The whole film seems to exist in a slightly parallel vision of America in 1999. This portrait of a United States packed full of uninhibited, unharassed lesbian bars, with an incompetent criminal underclass more concerned with their roles in “the service industry” than real-world violence, feels not so much like nostalgia looking back to the nineties as optimism looking forward to them. Some will see this as sanitisation – for me, it felt too joyful for all that. The disproportionate barrage of one-star audience reviews Drive-Away Dolls has already attracted speaks to just how speculative this vision of a divided country is – and how badly positive films like this oneare needed.

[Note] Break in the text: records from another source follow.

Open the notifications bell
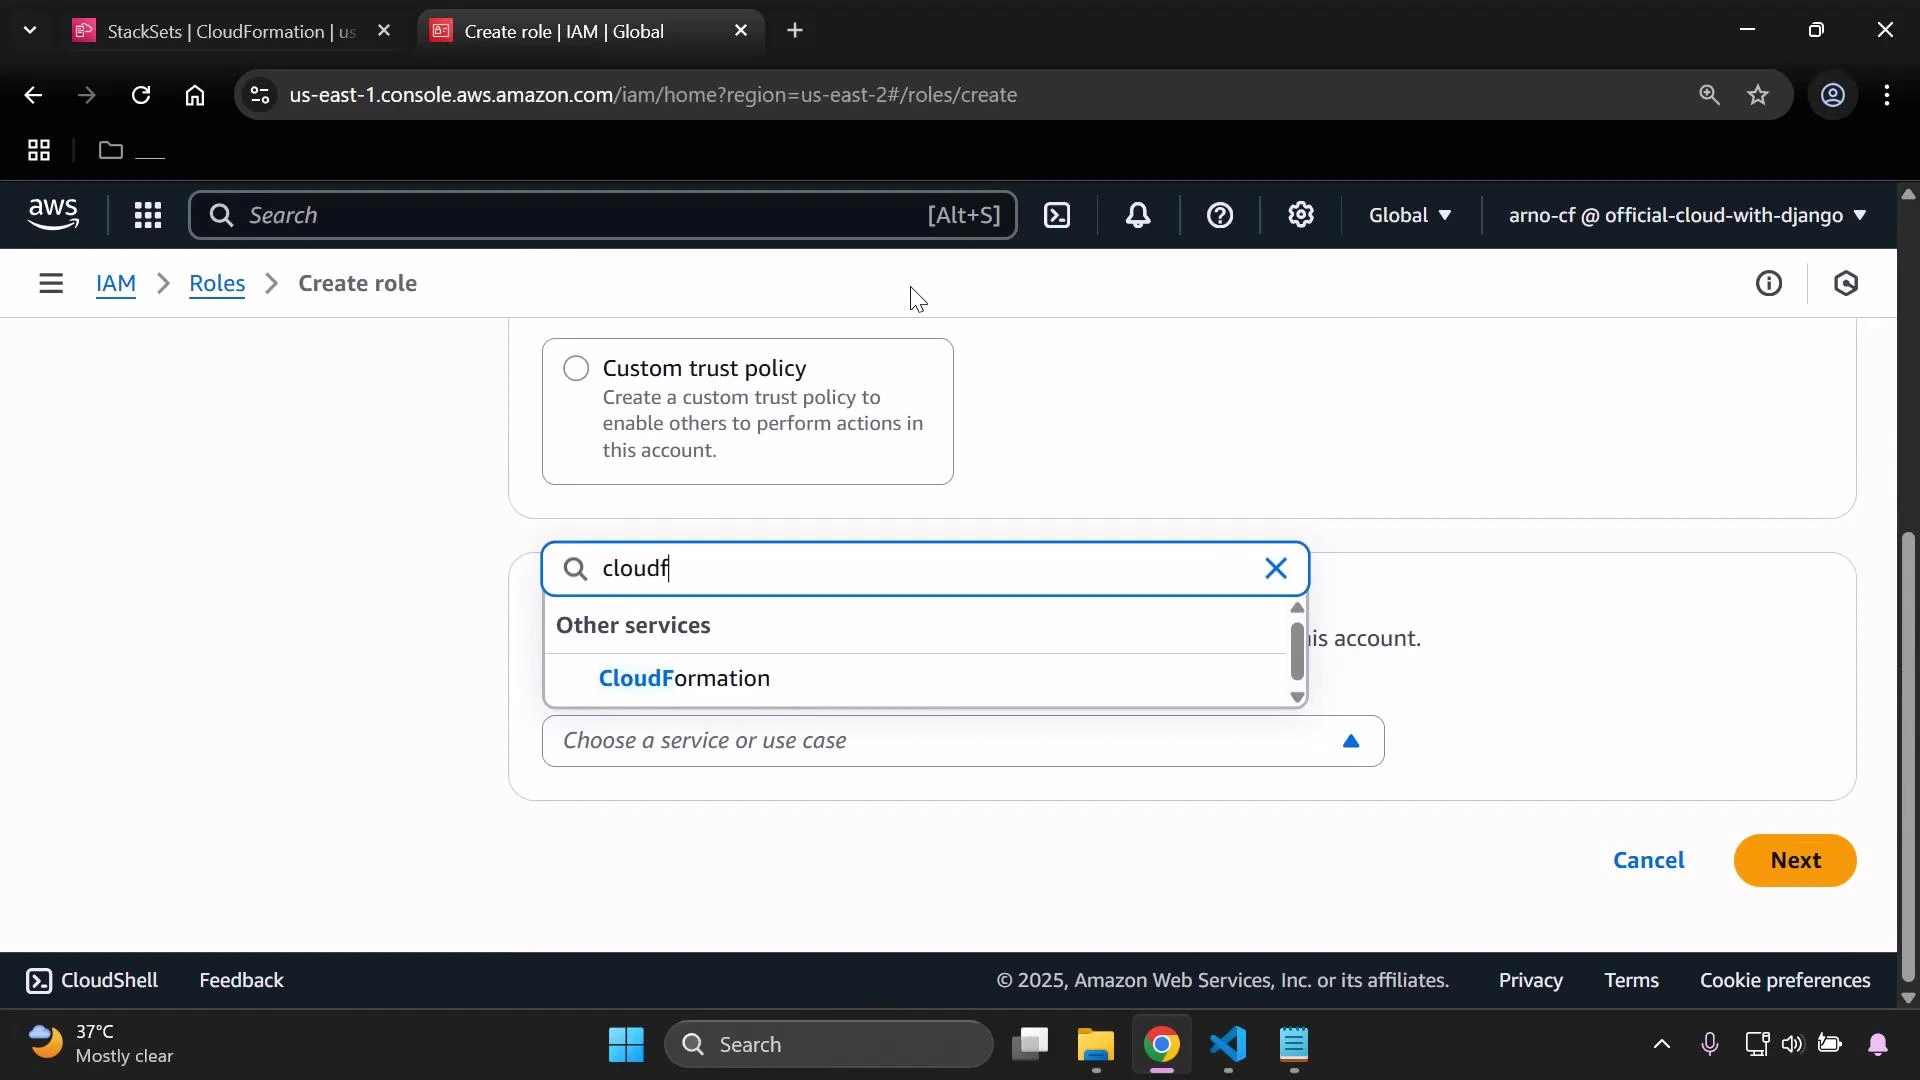 click(1138, 215)
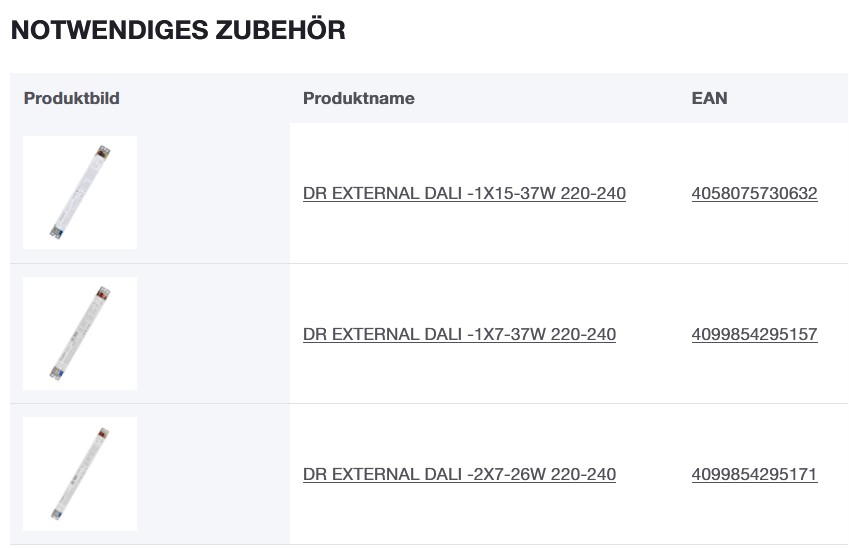849x548 pixels.
Task: Click the Produktbild column header
Action: [72, 98]
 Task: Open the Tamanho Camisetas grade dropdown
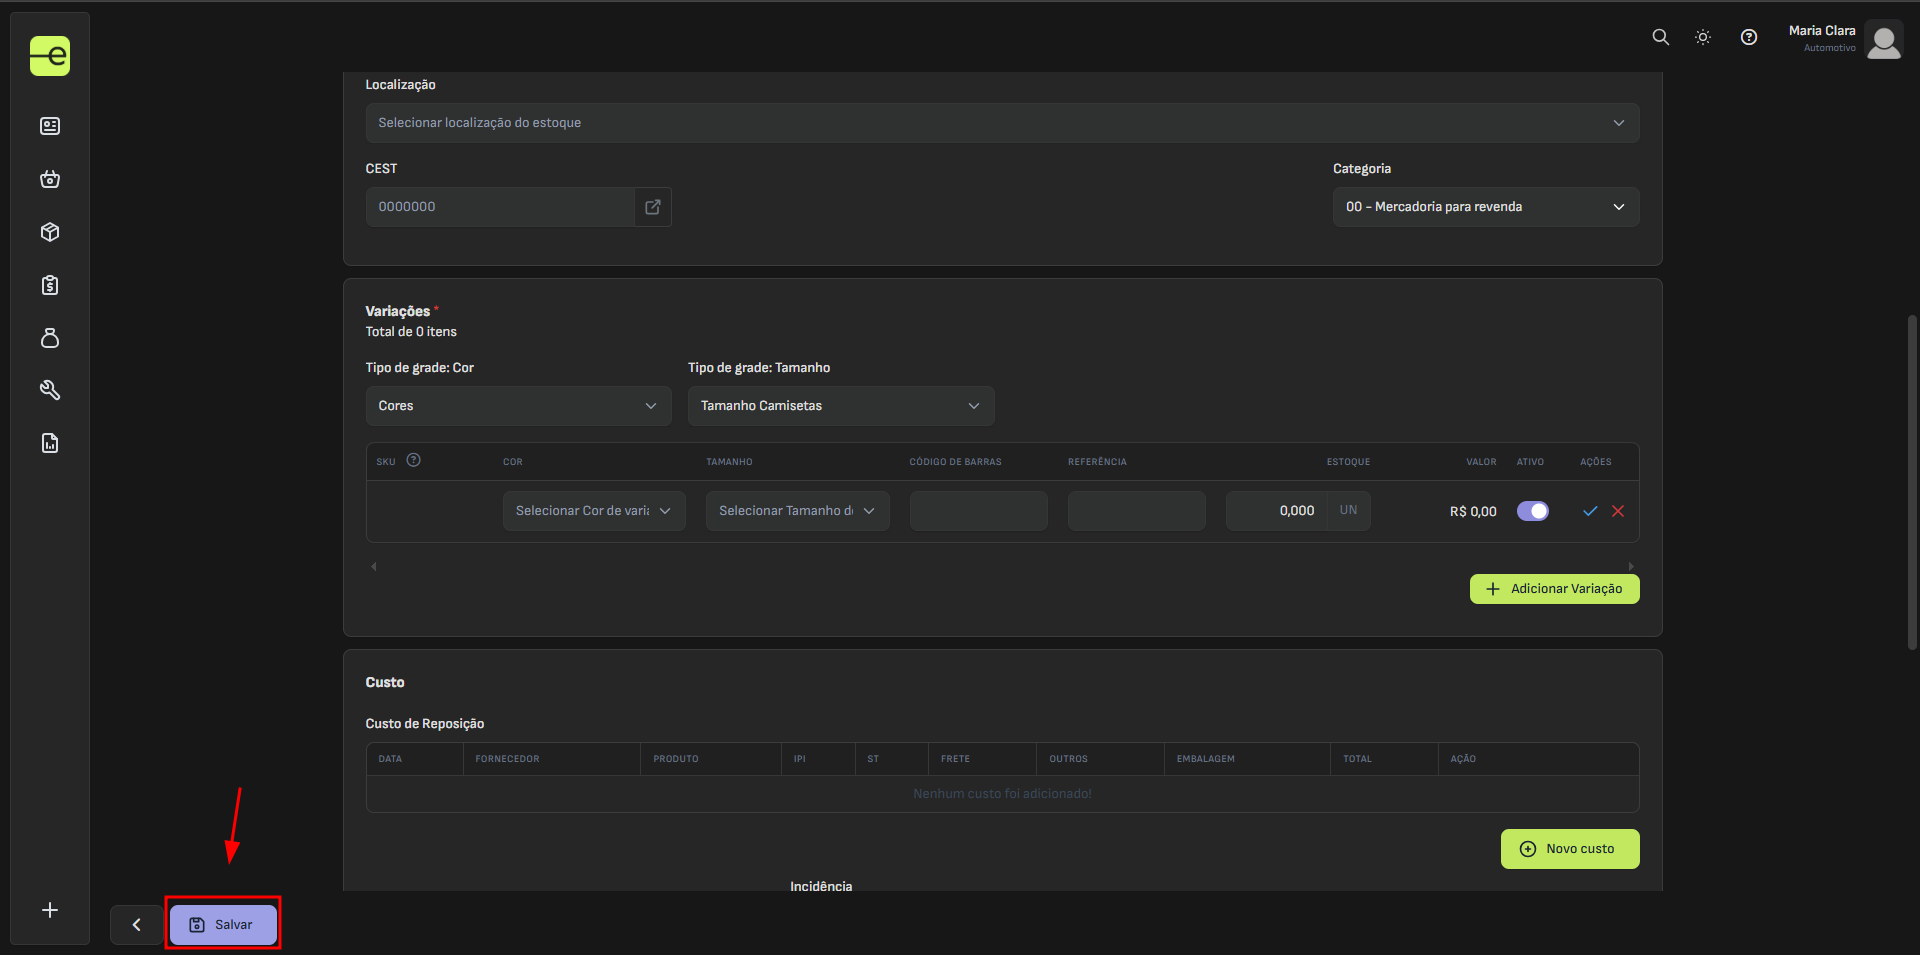pyautogui.click(x=840, y=406)
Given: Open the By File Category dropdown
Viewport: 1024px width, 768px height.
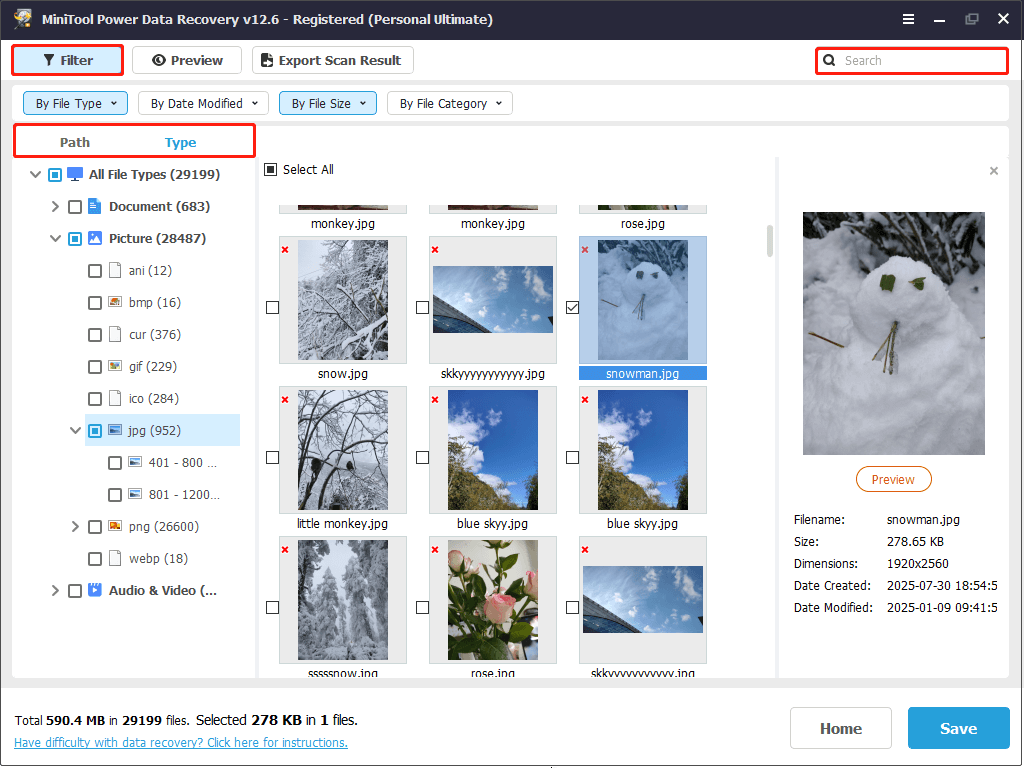Looking at the screenshot, I should [x=449, y=103].
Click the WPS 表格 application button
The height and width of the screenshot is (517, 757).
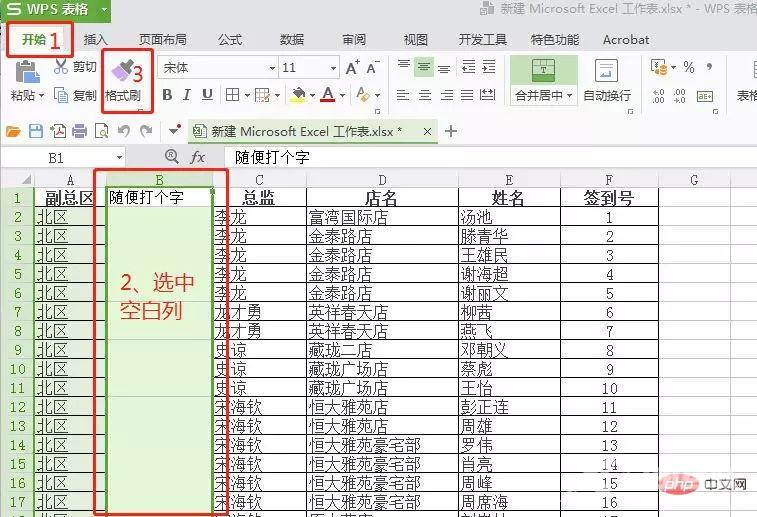[x=57, y=10]
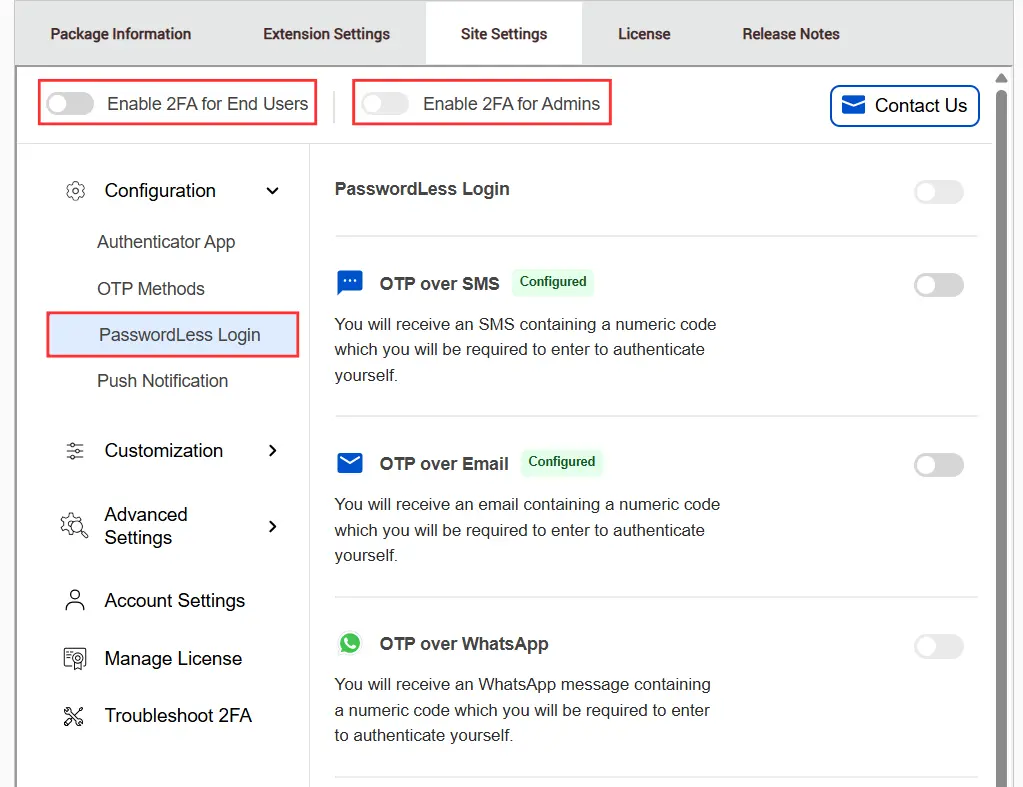1023x787 pixels.
Task: Select Push Notification in the sidebar
Action: [162, 381]
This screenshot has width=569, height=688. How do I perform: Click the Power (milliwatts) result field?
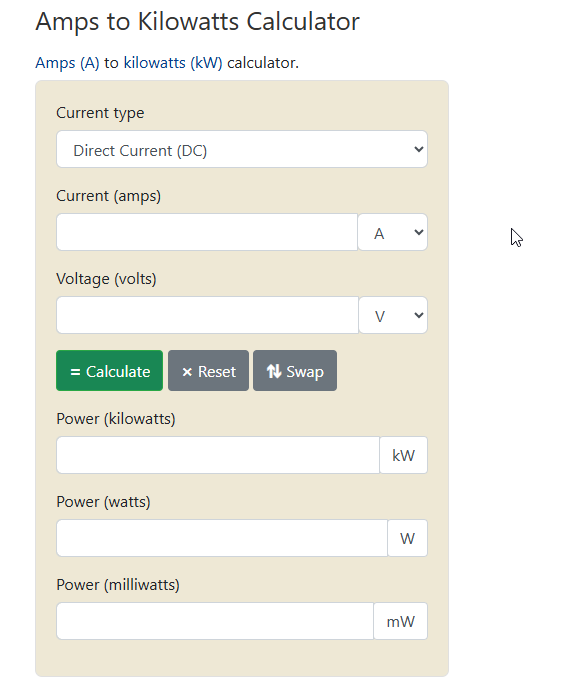coord(215,621)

Drive-Away Dolls is a frothy, inessential comedy-thriller in a way that only makes it feel more essential. What it lacks in discipline and heft it makes up for in good-natured humour and snappy pacing. I feel like it should be celebrated for that. After all, if we can’t have cooky plots and bumbling, likeable characters at the movies – where can we have them?

Drive-Away Dolls is out in UK cinemas on the 15th March.